◆ Goal: Reproduce the following data verbatim, line for line.

◆ Dataset:
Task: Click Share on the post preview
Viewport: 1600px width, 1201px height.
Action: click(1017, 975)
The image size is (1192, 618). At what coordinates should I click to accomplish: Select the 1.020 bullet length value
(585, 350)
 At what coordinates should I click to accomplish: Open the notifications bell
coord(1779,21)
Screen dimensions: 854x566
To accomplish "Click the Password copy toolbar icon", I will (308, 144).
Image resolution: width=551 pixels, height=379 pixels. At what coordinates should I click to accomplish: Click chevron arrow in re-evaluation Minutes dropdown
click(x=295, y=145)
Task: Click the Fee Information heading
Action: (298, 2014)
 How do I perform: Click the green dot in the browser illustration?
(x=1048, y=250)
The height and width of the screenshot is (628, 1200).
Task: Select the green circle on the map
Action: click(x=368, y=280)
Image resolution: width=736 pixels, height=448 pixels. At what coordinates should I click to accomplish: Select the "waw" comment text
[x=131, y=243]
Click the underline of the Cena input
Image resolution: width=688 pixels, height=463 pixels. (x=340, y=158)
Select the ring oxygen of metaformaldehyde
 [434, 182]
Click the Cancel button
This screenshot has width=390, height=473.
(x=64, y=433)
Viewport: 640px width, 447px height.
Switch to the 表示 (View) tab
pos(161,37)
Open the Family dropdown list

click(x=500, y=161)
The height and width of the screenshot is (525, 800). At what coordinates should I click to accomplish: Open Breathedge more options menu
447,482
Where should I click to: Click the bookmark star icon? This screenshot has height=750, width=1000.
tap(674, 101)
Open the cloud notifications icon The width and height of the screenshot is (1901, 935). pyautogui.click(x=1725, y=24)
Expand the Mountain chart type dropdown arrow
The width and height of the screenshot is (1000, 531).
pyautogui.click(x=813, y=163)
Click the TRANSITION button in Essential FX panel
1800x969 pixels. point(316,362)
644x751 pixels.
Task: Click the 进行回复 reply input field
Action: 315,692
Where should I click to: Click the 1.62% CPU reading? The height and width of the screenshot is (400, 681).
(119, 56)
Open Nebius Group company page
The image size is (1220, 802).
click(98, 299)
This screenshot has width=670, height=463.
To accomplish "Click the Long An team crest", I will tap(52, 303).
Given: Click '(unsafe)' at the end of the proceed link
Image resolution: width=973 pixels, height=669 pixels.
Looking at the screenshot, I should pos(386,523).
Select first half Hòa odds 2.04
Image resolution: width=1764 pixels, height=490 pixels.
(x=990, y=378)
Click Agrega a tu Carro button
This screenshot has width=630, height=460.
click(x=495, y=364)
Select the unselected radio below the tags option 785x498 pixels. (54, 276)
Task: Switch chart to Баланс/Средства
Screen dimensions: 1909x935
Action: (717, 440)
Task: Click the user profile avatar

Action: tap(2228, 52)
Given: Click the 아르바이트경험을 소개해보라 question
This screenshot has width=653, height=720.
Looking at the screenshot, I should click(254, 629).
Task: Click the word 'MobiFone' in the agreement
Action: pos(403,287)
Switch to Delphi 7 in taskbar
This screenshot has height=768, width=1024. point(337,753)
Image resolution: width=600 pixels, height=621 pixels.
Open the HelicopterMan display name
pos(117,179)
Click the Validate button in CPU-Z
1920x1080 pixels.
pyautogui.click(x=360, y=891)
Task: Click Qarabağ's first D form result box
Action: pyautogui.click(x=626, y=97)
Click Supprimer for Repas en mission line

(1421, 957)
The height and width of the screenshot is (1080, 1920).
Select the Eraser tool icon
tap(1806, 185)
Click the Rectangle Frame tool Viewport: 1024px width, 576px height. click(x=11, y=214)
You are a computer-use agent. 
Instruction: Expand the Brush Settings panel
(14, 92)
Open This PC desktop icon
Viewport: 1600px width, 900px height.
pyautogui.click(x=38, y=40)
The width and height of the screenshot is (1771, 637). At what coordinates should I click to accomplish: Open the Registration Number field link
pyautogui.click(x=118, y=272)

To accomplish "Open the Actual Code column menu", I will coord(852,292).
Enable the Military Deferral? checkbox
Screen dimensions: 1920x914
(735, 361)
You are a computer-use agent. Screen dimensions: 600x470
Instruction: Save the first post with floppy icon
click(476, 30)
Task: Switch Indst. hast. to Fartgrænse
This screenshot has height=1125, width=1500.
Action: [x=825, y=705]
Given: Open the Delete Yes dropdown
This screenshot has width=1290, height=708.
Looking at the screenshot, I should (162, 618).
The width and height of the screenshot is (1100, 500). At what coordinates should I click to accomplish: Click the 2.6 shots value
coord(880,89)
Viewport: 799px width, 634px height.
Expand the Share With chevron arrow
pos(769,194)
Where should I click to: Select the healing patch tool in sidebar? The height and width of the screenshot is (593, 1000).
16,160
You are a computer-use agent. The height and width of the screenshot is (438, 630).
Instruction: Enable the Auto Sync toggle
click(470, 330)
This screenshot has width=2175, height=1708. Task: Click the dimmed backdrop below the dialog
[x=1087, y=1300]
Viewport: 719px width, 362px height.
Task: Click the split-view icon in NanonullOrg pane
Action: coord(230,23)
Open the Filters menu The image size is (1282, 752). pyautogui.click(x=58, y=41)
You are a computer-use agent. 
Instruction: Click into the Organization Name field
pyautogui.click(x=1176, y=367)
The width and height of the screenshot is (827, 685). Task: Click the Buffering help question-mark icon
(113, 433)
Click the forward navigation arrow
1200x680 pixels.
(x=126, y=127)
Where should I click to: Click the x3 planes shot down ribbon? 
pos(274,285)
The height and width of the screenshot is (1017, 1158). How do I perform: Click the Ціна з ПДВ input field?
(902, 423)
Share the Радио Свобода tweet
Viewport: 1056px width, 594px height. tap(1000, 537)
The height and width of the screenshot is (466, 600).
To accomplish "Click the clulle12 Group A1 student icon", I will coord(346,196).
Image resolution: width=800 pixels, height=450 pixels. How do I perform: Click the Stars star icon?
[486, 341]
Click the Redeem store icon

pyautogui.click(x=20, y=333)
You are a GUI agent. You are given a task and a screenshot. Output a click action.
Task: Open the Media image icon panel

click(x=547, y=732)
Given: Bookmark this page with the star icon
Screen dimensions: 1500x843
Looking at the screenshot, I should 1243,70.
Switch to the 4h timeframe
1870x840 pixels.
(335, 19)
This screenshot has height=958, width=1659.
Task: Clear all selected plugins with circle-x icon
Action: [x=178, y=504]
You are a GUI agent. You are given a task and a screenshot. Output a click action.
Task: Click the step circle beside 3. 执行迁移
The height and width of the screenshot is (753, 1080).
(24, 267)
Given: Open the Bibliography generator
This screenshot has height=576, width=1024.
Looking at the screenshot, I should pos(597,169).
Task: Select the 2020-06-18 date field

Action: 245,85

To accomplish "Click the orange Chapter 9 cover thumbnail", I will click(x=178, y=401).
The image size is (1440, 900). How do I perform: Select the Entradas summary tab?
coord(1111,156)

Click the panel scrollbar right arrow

◆ Final result:
Task: Click Share on the post preview
Viewport: 1600px width, 1201px height.
Action: click(1017, 975)
The image size is (1192, 618). At what coordinates should I click to accomplish: Select the 1.020 bullet length value
(585, 350)
 At what coordinates should I click to accomplish: Open the notifications bell
coord(1779,21)
Screen dimensions: 854x566
To accomplish "Click the Password copy toolbar icon", I will (308, 144).
Image resolution: width=551 pixels, height=379 pixels. At what coordinates should I click to accomplish: Click chevron arrow in re-evaluation Minutes dropdown
click(x=295, y=145)
Task: Click the Fee Information heading
Action: (298, 2014)
 How do I perform: Click the green dot in the browser illustration?
(x=1048, y=250)
The height and width of the screenshot is (628, 1200).
Task: Select the green circle on the map
Action: click(x=368, y=280)
Image resolution: width=736 pixels, height=448 pixels. At what coordinates should I click to accomplish: Select the "waw" comment text
[x=131, y=243]
Click the underline of the Cena input
Image resolution: width=688 pixels, height=463 pixels. (x=340, y=158)
Select the ring oxygen of metaformaldehyde
 [434, 182]
Click the Cancel button
This screenshot has width=390, height=473.
(x=64, y=433)
Viewport: 640px width, 447px height.
Switch to the 表示 (View) tab
pos(161,37)
Open the Family dropdown list

click(x=500, y=161)
The height and width of the screenshot is (525, 800). At what coordinates should I click to accomplish: Open Breathedge more options menu
447,482
Where should I click to: Click the bookmark star icon? This screenshot has height=750, width=1000.
tap(674, 101)
Open the cloud notifications icon The width and height of the screenshot is (1901, 935). pyautogui.click(x=1725, y=24)
Expand the Mountain chart type dropdown arrow
The width and height of the screenshot is (1000, 531).
pyautogui.click(x=813, y=163)
Click the TRANSITION button in Essential FX panel
1800x969 pixels. point(316,362)
644x751 pixels.
Task: Click the 进行回复 reply input field
Action: 315,692
Where should I click to: Click the 1.62% CPU reading? The height and width of the screenshot is (400, 681).
(119, 56)
Open Nebius Group company page
The image size is (1220, 802).
click(98, 299)
This screenshot has width=670, height=463.
To accomplish "Click the Long An team crest", I will tap(52, 303).
Given: Click '(unsafe)' at the end of the proceed link
Image resolution: width=973 pixels, height=669 pixels.
Looking at the screenshot, I should pos(386,523).
Select first half Hòa odds 2.04
Image resolution: width=1764 pixels, height=490 pixels.
(x=990, y=378)
Click Agrega a tu Carro button
This screenshot has width=630, height=460.
click(x=495, y=364)
Select the unselected radio below the tags option 785x498 pixels. (54, 276)
Task: Switch chart to Баланс/Средства
Screen dimensions: 1909x935
Action: (717, 440)
Task: Click the user profile avatar

Action: tap(2228, 52)
Given: Click the 아르바이트경험을 소개해보라 question
This screenshot has width=653, height=720.
Looking at the screenshot, I should click(254, 629).
Task: Click the word 'MobiFone' in the agreement
Action: pos(403,287)
Switch to Delphi 7 in taskbar
This screenshot has height=768, width=1024. point(337,753)
Image resolution: width=600 pixels, height=621 pixels.
Open the HelicopterMan display name
pos(117,179)
Click the Validate button in CPU-Z
1920x1080 pixels.
pyautogui.click(x=360, y=891)
Task: Click Qarabağ's first D form result box
Action: pyautogui.click(x=626, y=97)
Click Supprimer for Repas en mission line

(1421, 957)
The height and width of the screenshot is (1080, 1920).
Select the Eraser tool icon
tap(1806, 185)
Click the Rectangle Frame tool Viewport: 1024px width, 576px height. click(x=11, y=214)
You are a computer-use agent. 
Instruction: Expand the Brush Settings panel
(14, 92)
Open This PC desktop icon
Viewport: 1600px width, 900px height.
pyautogui.click(x=38, y=40)
The width and height of the screenshot is (1771, 637). At what coordinates should I click to accomplish: Open the Registration Number field link
pyautogui.click(x=118, y=272)

To accomplish "Open the Actual Code column menu", I will coord(852,292).
Enable the Military Deferral? checkbox
Screen dimensions: 1920x914
(735, 361)
You are a computer-use agent. Screen dimensions: 600x470
Instruction: Save the first post with floppy icon
click(476, 30)
Task: Switch Indst. hast. to Fartgrænse
This screenshot has height=1125, width=1500.
Action: [x=825, y=705]
Given: Open the Delete Yes dropdown
This screenshot has width=1290, height=708.
Looking at the screenshot, I should (162, 618).
The width and height of the screenshot is (1100, 500). At what coordinates should I click to accomplish: Click the 2.6 shots value
coord(880,89)
Viewport: 799px width, 634px height.
Expand the Share With chevron arrow
pos(769,194)
Where should I click to: Select the healing patch tool in sidebar? The height and width of the screenshot is (593, 1000).
16,160
You are a computer-use agent. The height and width of the screenshot is (438, 630).
Instruction: Enable the Auto Sync toggle
click(470, 330)
This screenshot has width=2175, height=1708. Task: Click the dimmed backdrop below the dialog
[x=1087, y=1300]
Viewport: 719px width, 362px height.
Task: Click the split-view icon in NanonullOrg pane
Action: coord(230,23)
Open the Filters menu The image size is (1282, 752). pyautogui.click(x=58, y=41)
You are a computer-use agent. 
Instruction: Click into the Organization Name field
pyautogui.click(x=1176, y=367)
The width and height of the screenshot is (827, 685). Task: Click the Buffering help question-mark icon
(113, 433)
Click the forward navigation arrow
1200x680 pixels.
(x=126, y=127)
Where should I click to: Click the x3 planes shot down ribbon? 
pos(274,285)
The height and width of the screenshot is (1017, 1158). How do I perform: Click the Ціна з ПДВ input field?
(902, 423)
Share the Радио Свобода tweet
Viewport: 1056px width, 594px height. tap(1000, 537)
The height and width of the screenshot is (466, 600).
To accomplish "Click the clulle12 Group A1 student icon", I will coord(346,196).
Image resolution: width=800 pixels, height=450 pixels. How do I perform: Click the Stars star icon?
[486, 341]
Click the Redeem store icon

pyautogui.click(x=20, y=333)
You are a GUI agent. You are given a task and a screenshot. Output a click action.
Task: Open the Media image icon panel

click(x=547, y=732)
Given: Bookmark this page with the star icon
Screen dimensions: 1500x843
Looking at the screenshot, I should 1243,70.
Switch to the 4h timeframe
1870x840 pixels.
(335, 19)
This screenshot has height=958, width=1659.
Task: Clear all selected plugins with circle-x icon
Action: [x=178, y=504]
You are a GUI agent. You are given a task and a screenshot. Output a click action.
Task: Click the step circle beside 3. 执行迁移
The height and width of the screenshot is (753, 1080).
(24, 267)
Given: Open the Bibliography generator
This screenshot has height=576, width=1024.
Looking at the screenshot, I should pos(597,169).
Task: Select the 2020-06-18 date field

Action: 245,85

To accomplish "Click the orange Chapter 9 cover thumbnail", I will click(x=178, y=401).
The image size is (1440, 900). How do I perform: Select the Entradas summary tab?
coord(1111,156)

Click the panel scrollbar right arrow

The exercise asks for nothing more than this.